> _Source text_
= Beginning of Section =
The regulator which creates VSup is chosen such that the voltage is stable and accurate. With these variables made relatively constant under these constraints, the solution can be obtained. To implement this calculation of RINIT, the induced voltage VINIT must first be measured. By using an ADC (Analog to Digital Converter), VINIT may be digitized and then used in calculations by the switch's MCU or by a computing device connected to the switch. In this example, the ADC is integrated in the MCU, but a discrete ADC or digitizing device will work as well.

To minimize the chance of excessive power being delivered to the initiator, a small current IINIT is chosen which is well below the listed “no-fire” current of the initiator. This is accomplished by choosing VSup and RR1 which will produce a small but still usable IInit current. With a 50 Ω initiator, the circuit in FIG. 6 produces an IInit of around 4.5 mA.

An additional effort to minimize the effective power delivered to the initiator is to only expose the initiator for a short duration of time. The duration of applied power is only long enough to acquire the ADC sample(s).
= End of Section =
> _What is required_
Can you pick up the passage on measuring initiator resistance after its last sentence and continue it?

> _Dataset excerpts_
= Beginning of Section =
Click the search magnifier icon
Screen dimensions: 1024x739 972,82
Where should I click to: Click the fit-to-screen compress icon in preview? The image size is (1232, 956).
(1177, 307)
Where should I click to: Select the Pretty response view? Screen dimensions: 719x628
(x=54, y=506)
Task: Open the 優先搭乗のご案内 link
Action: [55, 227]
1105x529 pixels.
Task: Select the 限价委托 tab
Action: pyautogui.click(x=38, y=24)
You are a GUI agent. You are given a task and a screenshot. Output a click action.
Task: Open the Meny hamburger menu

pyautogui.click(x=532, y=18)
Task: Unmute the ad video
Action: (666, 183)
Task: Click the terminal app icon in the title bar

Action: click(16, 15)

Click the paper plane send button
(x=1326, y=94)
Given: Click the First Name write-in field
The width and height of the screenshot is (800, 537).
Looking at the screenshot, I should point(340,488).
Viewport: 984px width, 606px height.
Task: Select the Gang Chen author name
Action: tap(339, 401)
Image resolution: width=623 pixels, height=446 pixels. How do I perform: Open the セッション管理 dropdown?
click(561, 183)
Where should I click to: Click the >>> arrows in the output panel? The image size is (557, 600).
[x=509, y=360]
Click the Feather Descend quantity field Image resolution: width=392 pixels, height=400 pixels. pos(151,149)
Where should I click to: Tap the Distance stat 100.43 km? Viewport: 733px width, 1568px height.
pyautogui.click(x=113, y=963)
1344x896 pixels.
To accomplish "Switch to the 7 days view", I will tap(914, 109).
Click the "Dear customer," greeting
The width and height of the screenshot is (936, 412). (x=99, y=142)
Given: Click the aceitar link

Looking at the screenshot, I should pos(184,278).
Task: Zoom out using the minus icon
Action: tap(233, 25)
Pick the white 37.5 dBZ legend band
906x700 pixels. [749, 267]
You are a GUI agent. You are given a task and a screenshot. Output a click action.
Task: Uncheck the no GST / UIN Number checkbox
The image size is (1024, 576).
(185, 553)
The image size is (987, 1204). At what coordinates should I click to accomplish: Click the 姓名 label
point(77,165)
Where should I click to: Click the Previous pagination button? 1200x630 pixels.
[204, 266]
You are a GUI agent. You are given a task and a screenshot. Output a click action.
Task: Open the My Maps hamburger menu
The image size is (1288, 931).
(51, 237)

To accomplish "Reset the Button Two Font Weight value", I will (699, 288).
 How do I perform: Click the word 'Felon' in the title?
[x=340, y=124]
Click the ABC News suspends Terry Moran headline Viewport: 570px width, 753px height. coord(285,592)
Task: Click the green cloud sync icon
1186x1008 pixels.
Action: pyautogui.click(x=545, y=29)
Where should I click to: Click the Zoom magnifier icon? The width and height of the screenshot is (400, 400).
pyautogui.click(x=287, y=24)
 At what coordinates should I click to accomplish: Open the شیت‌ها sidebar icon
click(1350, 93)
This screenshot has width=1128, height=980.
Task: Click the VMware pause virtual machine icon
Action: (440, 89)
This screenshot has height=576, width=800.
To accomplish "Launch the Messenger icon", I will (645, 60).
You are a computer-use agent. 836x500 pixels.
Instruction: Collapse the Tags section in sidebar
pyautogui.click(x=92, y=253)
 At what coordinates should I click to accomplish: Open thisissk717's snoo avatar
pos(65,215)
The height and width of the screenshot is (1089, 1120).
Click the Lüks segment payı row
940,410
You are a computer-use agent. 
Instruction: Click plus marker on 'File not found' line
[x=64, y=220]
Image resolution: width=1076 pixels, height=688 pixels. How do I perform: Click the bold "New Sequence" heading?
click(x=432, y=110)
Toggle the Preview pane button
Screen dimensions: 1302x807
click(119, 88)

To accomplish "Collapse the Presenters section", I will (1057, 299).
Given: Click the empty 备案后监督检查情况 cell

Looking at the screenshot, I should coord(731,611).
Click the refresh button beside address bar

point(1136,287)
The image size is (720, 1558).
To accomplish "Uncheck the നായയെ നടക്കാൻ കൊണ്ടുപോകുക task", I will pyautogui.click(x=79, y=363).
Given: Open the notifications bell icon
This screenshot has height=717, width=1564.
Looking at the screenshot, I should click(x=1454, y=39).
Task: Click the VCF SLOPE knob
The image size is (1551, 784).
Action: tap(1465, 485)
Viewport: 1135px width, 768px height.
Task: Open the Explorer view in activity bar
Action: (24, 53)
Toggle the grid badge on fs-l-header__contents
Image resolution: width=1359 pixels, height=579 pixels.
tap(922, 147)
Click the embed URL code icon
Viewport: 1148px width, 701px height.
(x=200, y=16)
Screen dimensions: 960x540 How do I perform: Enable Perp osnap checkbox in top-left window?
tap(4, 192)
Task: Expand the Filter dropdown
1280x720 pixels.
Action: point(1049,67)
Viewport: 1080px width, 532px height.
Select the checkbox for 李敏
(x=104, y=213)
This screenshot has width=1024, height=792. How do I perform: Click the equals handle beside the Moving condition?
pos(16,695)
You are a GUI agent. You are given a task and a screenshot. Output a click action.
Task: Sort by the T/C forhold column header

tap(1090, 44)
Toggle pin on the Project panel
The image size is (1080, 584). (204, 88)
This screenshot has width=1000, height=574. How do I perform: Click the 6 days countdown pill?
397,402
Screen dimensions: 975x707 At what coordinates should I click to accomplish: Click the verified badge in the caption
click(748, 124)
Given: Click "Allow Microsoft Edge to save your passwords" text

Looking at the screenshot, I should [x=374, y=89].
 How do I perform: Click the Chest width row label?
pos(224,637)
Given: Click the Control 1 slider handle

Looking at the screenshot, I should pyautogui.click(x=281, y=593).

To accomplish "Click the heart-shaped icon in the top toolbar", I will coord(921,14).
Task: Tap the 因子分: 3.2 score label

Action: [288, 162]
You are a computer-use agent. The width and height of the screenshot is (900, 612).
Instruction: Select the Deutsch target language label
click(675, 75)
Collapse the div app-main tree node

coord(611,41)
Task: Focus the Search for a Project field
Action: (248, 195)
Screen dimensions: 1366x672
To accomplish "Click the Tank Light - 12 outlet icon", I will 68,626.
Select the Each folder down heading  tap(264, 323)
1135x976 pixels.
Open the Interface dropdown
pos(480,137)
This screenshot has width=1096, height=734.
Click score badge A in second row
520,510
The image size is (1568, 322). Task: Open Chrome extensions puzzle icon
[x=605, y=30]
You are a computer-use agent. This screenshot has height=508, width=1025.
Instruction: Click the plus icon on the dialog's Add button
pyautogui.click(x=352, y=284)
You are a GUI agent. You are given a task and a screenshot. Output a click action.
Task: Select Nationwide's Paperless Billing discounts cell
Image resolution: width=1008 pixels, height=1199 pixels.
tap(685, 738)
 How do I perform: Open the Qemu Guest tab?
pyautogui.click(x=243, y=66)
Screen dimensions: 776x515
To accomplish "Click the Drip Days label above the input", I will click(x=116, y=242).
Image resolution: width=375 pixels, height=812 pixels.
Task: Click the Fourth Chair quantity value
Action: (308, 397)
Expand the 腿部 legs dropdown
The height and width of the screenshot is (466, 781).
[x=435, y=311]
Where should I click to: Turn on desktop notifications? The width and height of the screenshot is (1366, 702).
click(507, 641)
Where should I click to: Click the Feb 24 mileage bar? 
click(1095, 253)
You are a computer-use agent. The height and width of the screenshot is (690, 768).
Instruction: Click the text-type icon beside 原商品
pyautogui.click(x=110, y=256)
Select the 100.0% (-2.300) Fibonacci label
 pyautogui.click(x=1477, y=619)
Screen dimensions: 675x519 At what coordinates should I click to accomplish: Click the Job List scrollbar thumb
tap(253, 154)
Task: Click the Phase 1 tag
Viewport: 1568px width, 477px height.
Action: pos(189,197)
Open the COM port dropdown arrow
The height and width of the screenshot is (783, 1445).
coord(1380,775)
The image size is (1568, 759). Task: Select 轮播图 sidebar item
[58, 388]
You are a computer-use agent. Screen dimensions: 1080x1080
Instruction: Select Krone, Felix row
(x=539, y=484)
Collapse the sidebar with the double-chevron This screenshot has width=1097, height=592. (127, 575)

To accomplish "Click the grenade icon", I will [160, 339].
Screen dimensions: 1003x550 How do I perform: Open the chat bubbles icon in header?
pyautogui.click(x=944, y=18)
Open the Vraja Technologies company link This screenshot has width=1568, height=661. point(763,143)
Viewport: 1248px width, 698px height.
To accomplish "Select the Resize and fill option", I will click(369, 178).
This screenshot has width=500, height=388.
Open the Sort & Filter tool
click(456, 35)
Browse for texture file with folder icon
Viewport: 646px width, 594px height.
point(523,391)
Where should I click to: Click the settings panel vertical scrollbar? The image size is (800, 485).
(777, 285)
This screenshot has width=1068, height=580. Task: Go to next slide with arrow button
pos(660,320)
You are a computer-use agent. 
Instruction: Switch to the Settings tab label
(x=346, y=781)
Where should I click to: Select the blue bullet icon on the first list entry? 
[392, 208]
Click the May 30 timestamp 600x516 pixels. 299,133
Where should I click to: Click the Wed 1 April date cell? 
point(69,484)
= End of Section =
> _Result for this exercise_
Protecting the measurement circuit from high voltage while firing the initiator is accomplished by devices such as diode D1 618 and MOSFET Q2 619, which remain off while firing is taking place. Diode D1 618 could be replaced by a MOSFET or similar device to improve linearity and accuracy at the cost of complexity. Further protection is given to the microcontroller by diode D2 620 in the case that MOSFET Q2 619 fails.

This method of resistance measurement still allows for initiator safety devices such as electronic shunts on the switch. Possible electronic shunts include depletion-mode MOSFETs which can be turned on and off by the microcontroller.

Initiator detection queries can be added to the normal communication protocol between the surface-tester/perforating-panel and the switch(es). Queries could either be explicitly called by the user to check the initiator's health, or the queries could be part of a routine communication sequence. The detection of the initiator could either be displayed to the user or an alert could be created if it is not detected.

Resistance measurement queries can be added to the normal communication protocol between the surface-tester/perforating-panel and the switch(es). Queries could either be explicitly called by the user to check the initiator's health, or the queries could be part of a routine communication sequence. The measured initiator resistance could either have its value displayed to the user or have an alert be created if the value falls outside a certain threshold.

An example embodiment is shown in FIG. 7. The example embodiment includes a perforating gun assembly 710 having a cylindrical body, in this case gun carrier 711, with a lower end 732 and an upper end 733. A baffle 712 with a pressure bulkhead bottom contact 717 disposed therein is further coupled to the lower end 732 of the cylindrical body 711.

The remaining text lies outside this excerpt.